EXERCISE TASK ->
Rewrite the entries starting at the line containing "Screen dimensions: 307x552" and ending at the line containing "pos(571,11)", with "basket" replaced by "cart" and everything else left unchanged.

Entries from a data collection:
★ ★ ★

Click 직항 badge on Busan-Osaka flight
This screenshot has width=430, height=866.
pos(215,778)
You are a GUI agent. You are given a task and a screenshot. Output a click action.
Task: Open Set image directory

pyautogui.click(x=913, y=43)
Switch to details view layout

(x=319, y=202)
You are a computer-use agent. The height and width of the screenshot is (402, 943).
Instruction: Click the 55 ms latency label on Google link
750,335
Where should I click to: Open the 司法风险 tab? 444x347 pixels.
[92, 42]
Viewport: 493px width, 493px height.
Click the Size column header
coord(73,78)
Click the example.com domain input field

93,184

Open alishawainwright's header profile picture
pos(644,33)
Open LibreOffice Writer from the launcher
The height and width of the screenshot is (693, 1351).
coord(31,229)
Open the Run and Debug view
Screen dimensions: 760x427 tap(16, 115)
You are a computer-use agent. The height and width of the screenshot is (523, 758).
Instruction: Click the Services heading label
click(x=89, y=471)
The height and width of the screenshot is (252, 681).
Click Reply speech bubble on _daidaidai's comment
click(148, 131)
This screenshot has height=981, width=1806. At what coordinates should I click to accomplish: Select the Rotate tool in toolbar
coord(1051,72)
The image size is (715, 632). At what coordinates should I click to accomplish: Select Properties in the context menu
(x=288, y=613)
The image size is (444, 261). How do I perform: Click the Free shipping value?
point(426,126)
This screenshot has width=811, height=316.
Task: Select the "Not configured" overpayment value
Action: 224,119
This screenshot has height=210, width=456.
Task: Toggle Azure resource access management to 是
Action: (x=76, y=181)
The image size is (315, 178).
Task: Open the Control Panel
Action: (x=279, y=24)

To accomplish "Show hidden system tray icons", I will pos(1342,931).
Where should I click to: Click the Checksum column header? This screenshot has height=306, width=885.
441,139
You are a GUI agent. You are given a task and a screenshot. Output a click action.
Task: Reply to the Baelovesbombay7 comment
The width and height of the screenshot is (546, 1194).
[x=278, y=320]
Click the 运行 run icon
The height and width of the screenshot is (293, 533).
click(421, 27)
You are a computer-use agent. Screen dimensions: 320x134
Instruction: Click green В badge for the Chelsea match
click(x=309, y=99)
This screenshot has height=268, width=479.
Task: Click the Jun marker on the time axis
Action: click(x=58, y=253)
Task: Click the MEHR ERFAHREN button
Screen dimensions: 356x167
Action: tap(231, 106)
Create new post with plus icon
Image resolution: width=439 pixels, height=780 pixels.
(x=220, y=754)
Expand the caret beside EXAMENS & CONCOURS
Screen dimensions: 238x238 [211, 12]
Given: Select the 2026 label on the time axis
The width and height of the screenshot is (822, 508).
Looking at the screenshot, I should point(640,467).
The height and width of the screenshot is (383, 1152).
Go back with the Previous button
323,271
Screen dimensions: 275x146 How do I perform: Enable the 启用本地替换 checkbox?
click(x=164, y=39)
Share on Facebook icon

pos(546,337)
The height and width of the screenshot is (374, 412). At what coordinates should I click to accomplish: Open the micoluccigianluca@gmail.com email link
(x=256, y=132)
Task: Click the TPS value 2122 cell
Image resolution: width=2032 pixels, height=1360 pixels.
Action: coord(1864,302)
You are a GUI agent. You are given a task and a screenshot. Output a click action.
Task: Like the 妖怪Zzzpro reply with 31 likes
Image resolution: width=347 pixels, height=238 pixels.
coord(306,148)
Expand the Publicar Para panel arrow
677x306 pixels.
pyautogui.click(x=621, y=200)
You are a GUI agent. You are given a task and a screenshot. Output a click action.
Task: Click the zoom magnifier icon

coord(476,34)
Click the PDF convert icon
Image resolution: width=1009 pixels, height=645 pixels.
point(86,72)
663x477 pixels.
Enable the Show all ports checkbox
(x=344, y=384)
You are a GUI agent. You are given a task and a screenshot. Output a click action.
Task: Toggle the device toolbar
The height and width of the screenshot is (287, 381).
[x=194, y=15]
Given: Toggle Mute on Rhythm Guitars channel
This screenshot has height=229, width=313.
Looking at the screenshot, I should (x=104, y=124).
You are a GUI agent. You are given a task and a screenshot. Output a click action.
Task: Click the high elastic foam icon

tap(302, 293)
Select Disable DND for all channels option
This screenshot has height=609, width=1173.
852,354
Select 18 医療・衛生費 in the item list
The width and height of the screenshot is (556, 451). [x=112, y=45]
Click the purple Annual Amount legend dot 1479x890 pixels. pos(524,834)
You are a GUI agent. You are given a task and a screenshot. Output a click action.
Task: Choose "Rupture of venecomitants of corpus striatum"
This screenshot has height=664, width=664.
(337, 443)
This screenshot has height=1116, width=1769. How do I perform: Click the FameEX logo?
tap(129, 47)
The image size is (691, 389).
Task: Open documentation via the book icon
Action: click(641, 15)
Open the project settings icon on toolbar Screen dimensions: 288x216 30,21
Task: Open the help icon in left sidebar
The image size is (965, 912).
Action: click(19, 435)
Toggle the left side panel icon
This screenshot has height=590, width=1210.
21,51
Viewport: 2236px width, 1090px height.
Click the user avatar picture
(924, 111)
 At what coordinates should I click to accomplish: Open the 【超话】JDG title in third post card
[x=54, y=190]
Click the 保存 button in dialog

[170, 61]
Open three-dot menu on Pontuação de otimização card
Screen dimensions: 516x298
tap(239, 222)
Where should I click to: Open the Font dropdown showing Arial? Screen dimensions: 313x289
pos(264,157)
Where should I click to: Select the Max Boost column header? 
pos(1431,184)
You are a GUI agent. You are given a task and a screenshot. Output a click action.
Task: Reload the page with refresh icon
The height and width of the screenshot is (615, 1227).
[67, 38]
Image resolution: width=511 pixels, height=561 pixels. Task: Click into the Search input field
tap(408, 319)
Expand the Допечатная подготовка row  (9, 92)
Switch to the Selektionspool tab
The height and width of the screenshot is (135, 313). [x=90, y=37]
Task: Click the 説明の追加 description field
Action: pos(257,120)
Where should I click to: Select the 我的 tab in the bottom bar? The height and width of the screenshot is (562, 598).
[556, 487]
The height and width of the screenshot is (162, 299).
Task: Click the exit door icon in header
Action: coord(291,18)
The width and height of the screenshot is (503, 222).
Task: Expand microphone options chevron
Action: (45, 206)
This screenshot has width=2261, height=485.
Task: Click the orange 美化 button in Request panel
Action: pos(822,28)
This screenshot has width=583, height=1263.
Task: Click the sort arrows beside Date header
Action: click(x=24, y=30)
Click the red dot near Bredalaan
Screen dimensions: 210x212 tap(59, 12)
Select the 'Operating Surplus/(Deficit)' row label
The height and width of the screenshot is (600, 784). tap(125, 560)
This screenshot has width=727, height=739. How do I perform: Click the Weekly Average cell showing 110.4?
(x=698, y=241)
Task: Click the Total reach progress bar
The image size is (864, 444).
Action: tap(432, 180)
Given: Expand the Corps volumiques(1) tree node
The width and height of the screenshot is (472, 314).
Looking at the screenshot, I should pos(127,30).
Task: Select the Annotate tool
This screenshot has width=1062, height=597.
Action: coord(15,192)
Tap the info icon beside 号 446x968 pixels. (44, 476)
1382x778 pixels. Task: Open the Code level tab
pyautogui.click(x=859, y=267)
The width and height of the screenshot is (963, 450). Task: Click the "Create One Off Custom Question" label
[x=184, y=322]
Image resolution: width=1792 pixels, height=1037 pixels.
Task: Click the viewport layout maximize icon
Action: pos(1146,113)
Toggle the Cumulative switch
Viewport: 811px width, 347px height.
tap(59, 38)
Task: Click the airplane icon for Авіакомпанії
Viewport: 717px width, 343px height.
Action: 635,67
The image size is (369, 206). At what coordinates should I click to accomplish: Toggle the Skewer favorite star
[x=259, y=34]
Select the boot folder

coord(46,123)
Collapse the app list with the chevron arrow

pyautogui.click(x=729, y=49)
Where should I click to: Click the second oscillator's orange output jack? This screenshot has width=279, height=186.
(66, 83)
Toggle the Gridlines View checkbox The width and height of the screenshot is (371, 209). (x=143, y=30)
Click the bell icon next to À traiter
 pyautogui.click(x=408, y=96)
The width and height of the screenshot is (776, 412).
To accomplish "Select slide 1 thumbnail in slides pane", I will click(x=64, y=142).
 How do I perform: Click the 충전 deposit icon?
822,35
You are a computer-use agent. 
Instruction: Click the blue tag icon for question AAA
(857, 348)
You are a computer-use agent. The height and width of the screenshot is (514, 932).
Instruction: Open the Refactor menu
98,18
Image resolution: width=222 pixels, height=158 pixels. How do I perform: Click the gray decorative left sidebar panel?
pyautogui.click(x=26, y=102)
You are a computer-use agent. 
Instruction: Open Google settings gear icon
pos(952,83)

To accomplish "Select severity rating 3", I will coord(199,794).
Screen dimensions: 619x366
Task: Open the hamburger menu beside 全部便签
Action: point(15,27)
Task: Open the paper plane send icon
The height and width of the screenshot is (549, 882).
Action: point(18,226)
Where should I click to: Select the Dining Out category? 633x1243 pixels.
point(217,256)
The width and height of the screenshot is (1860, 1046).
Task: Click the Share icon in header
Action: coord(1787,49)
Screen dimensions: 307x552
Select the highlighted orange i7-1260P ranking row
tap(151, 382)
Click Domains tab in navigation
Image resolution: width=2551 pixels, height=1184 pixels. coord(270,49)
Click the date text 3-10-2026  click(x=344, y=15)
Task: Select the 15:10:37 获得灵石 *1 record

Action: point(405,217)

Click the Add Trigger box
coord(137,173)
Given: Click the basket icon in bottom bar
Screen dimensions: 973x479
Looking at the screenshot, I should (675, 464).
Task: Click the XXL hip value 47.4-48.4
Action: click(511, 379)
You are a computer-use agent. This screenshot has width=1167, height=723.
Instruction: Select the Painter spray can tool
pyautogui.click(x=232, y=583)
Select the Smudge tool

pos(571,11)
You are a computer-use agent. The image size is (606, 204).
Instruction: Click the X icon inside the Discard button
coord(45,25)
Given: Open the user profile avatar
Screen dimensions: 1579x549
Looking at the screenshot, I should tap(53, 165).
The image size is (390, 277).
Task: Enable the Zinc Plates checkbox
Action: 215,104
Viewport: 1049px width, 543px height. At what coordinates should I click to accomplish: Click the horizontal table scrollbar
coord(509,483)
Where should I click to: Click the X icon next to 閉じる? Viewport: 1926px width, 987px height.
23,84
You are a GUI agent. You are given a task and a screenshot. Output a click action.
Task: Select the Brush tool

★ ★ ★

EXERCISE ANSWER ->
Screen dimensions: 307x552
Select the highlighted orange i7-1260P ranking row
tap(151, 382)
Click Domains tab in navigation
Image resolution: width=2551 pixels, height=1184 pixels. coord(270,49)
Click the date text 3-10-2026  click(x=344, y=15)
Task: Select the 15:10:37 获得灵石 *1 record

Action: point(405,217)

Click the Add Trigger box
coord(137,173)
Given: Click the cart icon in bottom bar
Screen dimensions: 973x479
Looking at the screenshot, I should (675, 464).
Task: Click the XXL hip value 47.4-48.4
Action: click(511, 379)
You are a computer-use agent. This screenshot has width=1167, height=723.
Instruction: Select the Painter spray can tool
pyautogui.click(x=232, y=583)
Select the Smudge tool

pos(571,11)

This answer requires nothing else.